Based on the results, it can be observed that the stacking model is not well-suited for long-time-series tasks for two reasons. Firstly, the complexity of the stacking model significantly increases in long-time-series tasks. As the number of stacked models increases, the complexity and computational resource requirements of the stacking model also increase. Additionally, training and optimizing the model become more challenging, as the model needs to learn and predict from a longer history of information in long-time-series data. Secondly, the issue of data lag arises in the stacking model. In the stacking model, each sub-model may only have access to past observations as input features, making it difficult to capture the relationship between current observations and future time points. This limitation hampers the predictive performance of the stacking model.

Furthermore, the stacking model is not limited to PM_2.5 prediction; it can also be applied to other tasks, such as solar radiation [82] and electricity price forecast [83]. These tasks exhibit clear time-series characteristics and are influenced by multiple factors. To generate accurate prediction results, all tasks require the consideration of the impact of various relevant factors and the selection and construction of appropriate individual models to capture their relationships.

5. Conclusions

This study performed data preprocessing and variable selection based on meteorological and air quality data from 2016 to 2018 for Jiangxi Province, China. Then, five PM_2.5 concentration prediction models and a stacking model based on RF, XGBoost, and LightGBM algorithms were constructed, and the R², RMSE, and MAE indicators were used to evaluate the predictive ability.
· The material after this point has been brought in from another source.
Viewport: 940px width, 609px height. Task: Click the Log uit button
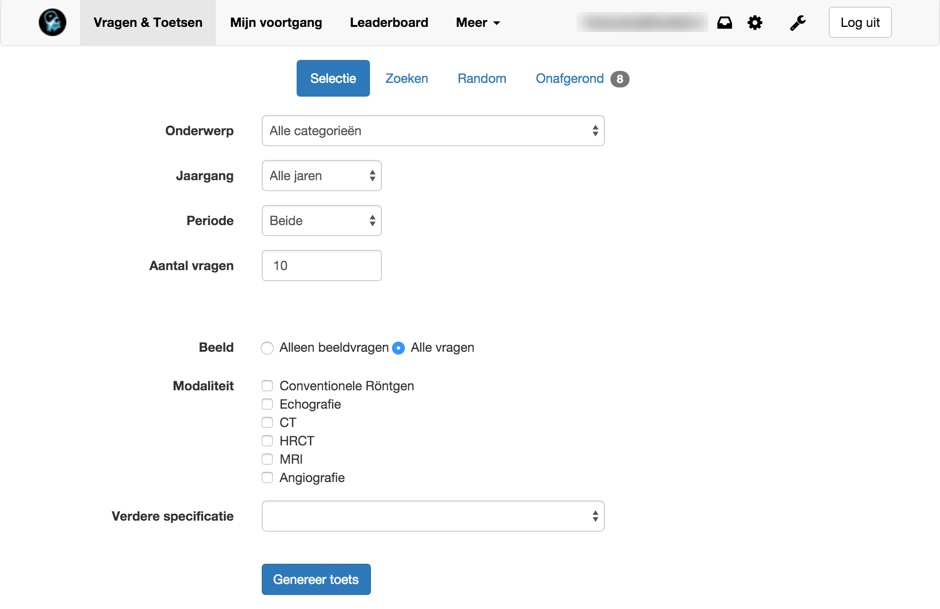859,23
The models’ prediction performance of historical PM_2.5 data with meteorological datasets was better than that when using only the meteorological data; additionally, when there were missing data from a ground PM_2.5 monitoring site, meteorological data could be used to predict PM_2.5 concentration changes. The stacking model performed better in predicting the PM_2.5 concentration at different time scales on two types of datasets than all individual models, and was less affected by time factors. The XGBoost model was the best individual model to predict the PM_2.5 concentration on meteorological data, and the LightGBM model was the best individual model to predict the PM_2.5 concentration on the historical PM_2.5 data with meteorological datasets. The results demonstrate that the stacking integration strategy combined the advantages of the RF, XGBoost, and LightGBM models to effectively improve the robustness of the PM_2.5 concentration prediction accuracy, and can be used in warning systems for short-term air pollution.

As the time scale increased, the prediction performance of all individual models and the stacking model gradually decreased, especially on daily time scales. For the stacking model, this is because stacked models exhibit higher data dependency for long-time-series data, and the complexity and computational resource requirements of models are also higher in long-time-series tasks. Therefore, it becomes challenging to train and optimize stacking models, making them more suitable for short-term prediction tasks. Hence, significant efforts will be made to develop a high-precision prediction model for medium and long-term PM_2.5 concentrations.